◆ SELECTED EXCERPT
What is Leibniz rule of inference? I don't understand how to use the Leibniz rule of inference to prove problems. For example, To prove this theorem: 
~(A ≡ B) ≡ ~A ≡ B

~(A ≡ B) 
<axiom>
A ≡ B ≡ ⊥
<leib + axiom: B ≡ ⊥ ≡ ⊥ ≡ B; "C-part" is A ≡ p; p fresh>
A ≡ ⊥ ≡ B
<leib + axiom: A  ≡ ⊥ ≡ ~A; "C-part" is p  ≡ B; p fresh>
~A ≡ B

It's not finished but can you guys help me understand why they used Leibniz. I can't visualize it. I know the rule of inference formula for Leibniz and looked online but i just don't understand when and how to use it. Also, please explain the c-part and p fresh. Thanks!
 A: The OP had three questions:  


*

*What is Leibniz rule of inference?

*How to use it?

*How to prove $\neg{(A \Leftrightarrow B)} \Leftrightarrow \neg{A} \Leftrightarrow B$ ?


The following is an attempt to improve on the already accepted answer. Hopefully it would help those who are reading Tourlakis' book and have similar questions.
The original idea behind Leibniz rule is actually very easy: On a domain where $x$ and $y$ are defined,  $\forall{P}, x=y \Leftrightarrow P(x)=P(y)$ , where $P$ is a predicate.
This is known as the Principle of Identity of Indiscernibles of Leibniz (see Kleene). Note that the keyword here is "for all". So, given that $x=y$ in R, $sin(x)=sin(y), cos(x)=cos(y), tan(x)=tan(y), ...$ and so on.
In propositional logic, this is done the abstract way. The $\forall P$ is replaced by a (to be constructed) well-formed formula $C$, and the place-holder "$( )$" is represented by a logic variable $p$ that occurs in $C$. The Leibniz principle now becomes the Leibniz rule:
$A \Leftrightarrow B  \Leftrightarrow C[p:=A] \Leftrightarrow C[p:=B]$
where $C[p:=A]$ means to substitute $A$ for $p$ in $C$, much like a predicate $P()$ would be a valid predicate only if you put an $x$ in the place holder "$()$". (This substitution is presented as Theorem 1 in Kleene's.)
Tourlakis lists only two inference rules: Equanimity and Leibniz. Some texts also includes Transitivity, which can be easily proved (as Tourlakis did as an example) using Leibniz and Equanimity:
$A \Leftrightarrow B, B \Leftrightarrow C \vdash A \Leftrightarrow C$
Proof:
(1) $A \Leftrightarrow B$ (hypothesis)

◆ LISTING
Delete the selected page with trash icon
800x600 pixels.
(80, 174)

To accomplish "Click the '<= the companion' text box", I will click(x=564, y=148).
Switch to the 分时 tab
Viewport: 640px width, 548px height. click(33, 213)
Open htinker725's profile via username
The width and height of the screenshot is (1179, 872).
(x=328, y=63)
* * *
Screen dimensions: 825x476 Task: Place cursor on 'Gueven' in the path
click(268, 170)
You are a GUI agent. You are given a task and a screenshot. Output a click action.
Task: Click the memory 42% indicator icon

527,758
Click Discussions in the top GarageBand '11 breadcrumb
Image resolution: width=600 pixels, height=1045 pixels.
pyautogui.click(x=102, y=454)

◆ EXERCISE TASK 1
Summarize the forum thread on the Leibniz rule of inference in two sentences.
◆ EXERCISE TASK 2
For each statement, state whether the forum thread on the Leibniz rule of inference supports it, answering yes or no and quoting the deciding words of the thread.
(a) According to the reply, Tourlakis lists three inference rules.
(b) The reply says Transitivity can be proved using Leibniz and Equanimity.
(c) The poster presents the proof as finished.

◆ COMPLETE ANSWER 1
A poster shares an unfinished proof of ~(A ≡ B) ≡ ~A ≡ B, asks why and how the Leibniz rule of inference is used in it, and asks what the "C-part" and "p fresh" mean. A reply explains that the rule comes from Leibniz's Principle of Identity of Indiscernibles, which propositional logic expresses by replacing "for all P" with a formula C in which a variable p serves as the place-holder, and notes that Tourlakis lists only Equanimity and Leibniz as inference rules.

◆ COMPLETE ANSWER 2
(a) No: "Tourlakis lists only two inference rules: Equanimity and Leibniz."
(b) Yes: "Some texts also includes Transitivity, which can be easily proved (as Tourlakis did as an example) using Leibniz and Equanimity"
(c) No: "It's not finished"